Una delle opere cinematografiche che hanno raccontato papa Francesco in maniera più suggestiva è sicuramente Chiamatemi Francesco. Scritto e diretto da Daniele Luchetti, questo film ripercorre la vita del gesuita argentino prima che salisse al soglio di Pietro.
L'arrivo del cardinale Bergoglio per il Conclave del 2013 è quello che porta lo spettatore all'interno della narrazione. Fin da principio il protagonista viene presentato come una persona molto umile e sobria.
Le sue meditazioni sul tetto del luogo in cui risiede sono il primo aggancio per un flashback sui suoi anni giovanili, e qui si vede come la personalità di Jorge sia stata fortemente plasmata dal contesto socio-culturale degli anni Cinquanta, caratterizzato da un clima teso. Da una parte ci sono infatti i peronisti, che accusano le istituzioni ecclesiastiche di aver favorito la cacciata di Perón, e dall'altra antiperonisti, che invece non vogliono che i seguaci del leader abbiano ancora margine per agire a livello politico.
Le scelte registiche di stampo autoriale contribuiscono a mostrare come il giovane Jorge agisca in una società in cui nessuno è al sicuro, ed in cui persino i gesuiti vengono spiati. Bergoglio si fa trovare disponibile a dialogare con tutti, malgrado sia messo sotto pressione anche dai suoi superiori. Sorgono inoltre diverse tematiche legate alla modernità a cui urge far fronte, in una realtà sociale che si fa sempre più frammentata.
In questa cornice già di per sé logorante, irrompe con tutta la sua violenza il dramma dei desaparecidos, ed iniziano ad essere perseguitati anche quei sacerdoti che provano a fare luce e a mobilitarsi, come Enrique Angelelli, il cui omicidio viene fatto sembrare un incidente. Anche la Chiesa finisce per dividersi, lacerata tra chi si impegna ad aiutare il popolo e chi tace perché pensa in prima battuta alla propria sopravvivenza: non si sa chi di fidarsi, perché anche chi aiuta può venire preso di mira.
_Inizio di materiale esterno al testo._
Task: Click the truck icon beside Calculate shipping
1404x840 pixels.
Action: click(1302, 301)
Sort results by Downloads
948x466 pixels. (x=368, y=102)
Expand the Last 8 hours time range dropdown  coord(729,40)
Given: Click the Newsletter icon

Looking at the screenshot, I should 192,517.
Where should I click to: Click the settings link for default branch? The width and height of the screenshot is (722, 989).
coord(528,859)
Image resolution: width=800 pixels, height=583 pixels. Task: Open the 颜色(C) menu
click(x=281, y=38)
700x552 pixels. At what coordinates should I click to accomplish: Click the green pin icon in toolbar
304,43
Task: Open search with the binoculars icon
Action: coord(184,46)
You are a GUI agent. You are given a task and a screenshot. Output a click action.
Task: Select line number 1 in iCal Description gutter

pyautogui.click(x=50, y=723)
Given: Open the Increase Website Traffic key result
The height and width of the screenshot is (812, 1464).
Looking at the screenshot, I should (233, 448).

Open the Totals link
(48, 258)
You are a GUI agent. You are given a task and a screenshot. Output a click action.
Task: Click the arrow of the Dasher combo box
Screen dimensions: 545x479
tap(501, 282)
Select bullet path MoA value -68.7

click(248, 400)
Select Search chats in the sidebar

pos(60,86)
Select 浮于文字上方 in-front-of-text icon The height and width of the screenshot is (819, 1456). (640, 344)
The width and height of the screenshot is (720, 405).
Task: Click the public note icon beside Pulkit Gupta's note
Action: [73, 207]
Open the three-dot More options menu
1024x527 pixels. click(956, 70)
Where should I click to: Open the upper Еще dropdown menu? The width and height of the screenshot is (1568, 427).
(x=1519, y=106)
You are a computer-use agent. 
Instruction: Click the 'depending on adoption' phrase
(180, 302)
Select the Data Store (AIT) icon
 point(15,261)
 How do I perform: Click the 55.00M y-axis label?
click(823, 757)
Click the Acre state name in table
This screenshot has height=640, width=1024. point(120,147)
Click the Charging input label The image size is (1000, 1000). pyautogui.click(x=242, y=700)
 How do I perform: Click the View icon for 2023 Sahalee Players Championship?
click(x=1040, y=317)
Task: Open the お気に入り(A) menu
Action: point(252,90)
L'interesse dei militari però è unicamente quello di non vedere insegnata la Teologia della liberazione, in quanto concettualmente marxista. In questo senso, l'opera di mediazione di Bergoglio è costante, e fa sì che numerosi oppositori possano essere messi in salvo grazie all'istituto che dirige.
Così, mentre i vertici della Chiesa mostrano un atteggiamento neutro, lassista, nei confronti delle violenze dei militari, il lavoro di ricucitura di Bergoglio viene frustrato dai crimini disumani del governo verso i dissidenti. A causa di ciò il protagonista finisce per allontanarsi da Buenos Aires, cercando di portare speranza in quelle zone rurali in cui domina lo sconforto.
Il suo vissuto si rivela quindi prezioso anche quando viene chiamato a fare da vescovo ausiliare a Buenos Aires, in quanto sa attuare un ascolto dal basso della comunità. La contrapposizione tra borghesi e poveri diventa uno snodo cruciale, perché presto lo stesso Bergoglio, e lo spettatore con lui, può rendersi conto di persona di come ci siano interessi economici che scavalcano la politica istituzionale e danneggiano direttamente le periferie.
Il protagonista è quindi proattivo nel prendere una posizione a favore dei poveri, facendo così sentire la Chiesa vicina agli ultimi. Allo stesso modo, nel ritorno al tempo presente della narrazione il futuro papa Francesco parla senza sconti anche dei problemi concreti che si ripercuotono all'interno della Chiesa, con una chiarezza di idee che risulta un tratto fortemente caratteristico della sua personalità. E forse, proprio per questo, determinante nella sua elezione.